And the investment in eq ins value went up by 1m then became an associate,where does this 1m go?
December 5, 2013 at 8:40 pm #150860The deferred tax movement, from memory, is explained in the answer.
The increase of 1m would have been reflected in the value of the investment between the date of acquisition and the date the investment was converted into a subsidiary. Am I not correct (I don’t have the question to hand) that the question says something like “the investment has been correctly treated by the parent company”?
December 6, 2013 at 10:25 am #151024Nope,the investment (FVTOCI)was a simple investment,its value went up by 1m then it became an associate,is there any need to add/deduct the increase in OCOE?
And the deferred tax explanation is not there for the 0.6
December 6, 2013 at 7:23 pm #151294The 1m is the increase of the FV of the investment in Associate. The b/f amount was 8m and the FV at y/e was 9m.

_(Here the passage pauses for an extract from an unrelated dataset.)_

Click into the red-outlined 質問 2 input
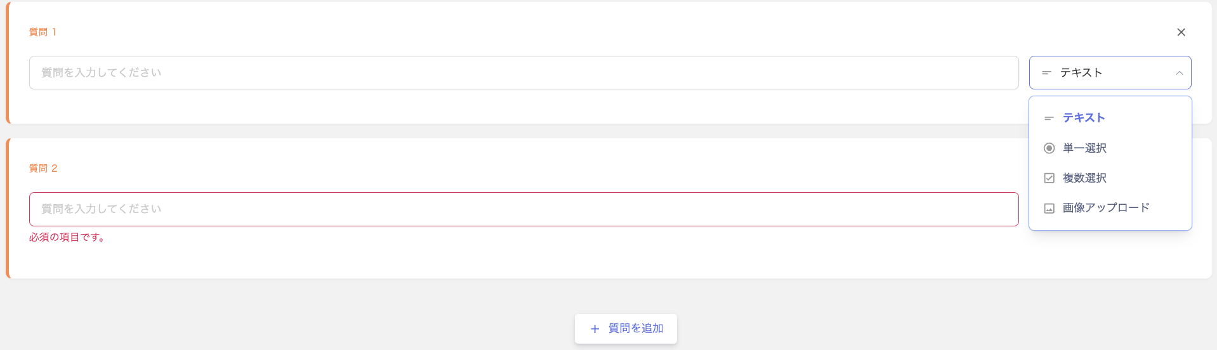Image resolution: width=1217 pixels, height=350 pixels. (523, 209)
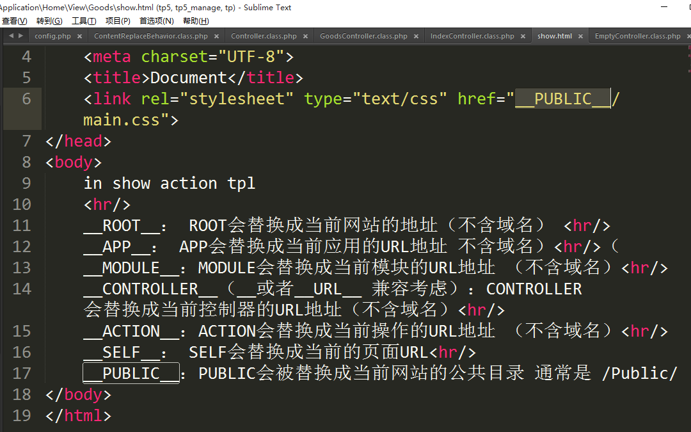Viewport: 691px width, 432px height.
Task: Open the 查看(V) menu
Action: (14, 21)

The deferred tax calculation uses a tax rate of 30%. IAS 12 tells us if there is more expense there is less tax. Therefore since we added depreciation of 2m we must then deduct the tax on this 2m.
2m x 30% = 0.6 (which is deducted from deferred tax on consolidation)
Well that’s my understanding of it anyway
December 8, 2013 at 6:03 pm #151674Thanks Atab – and I still don’t have the question – nor now the time to download it!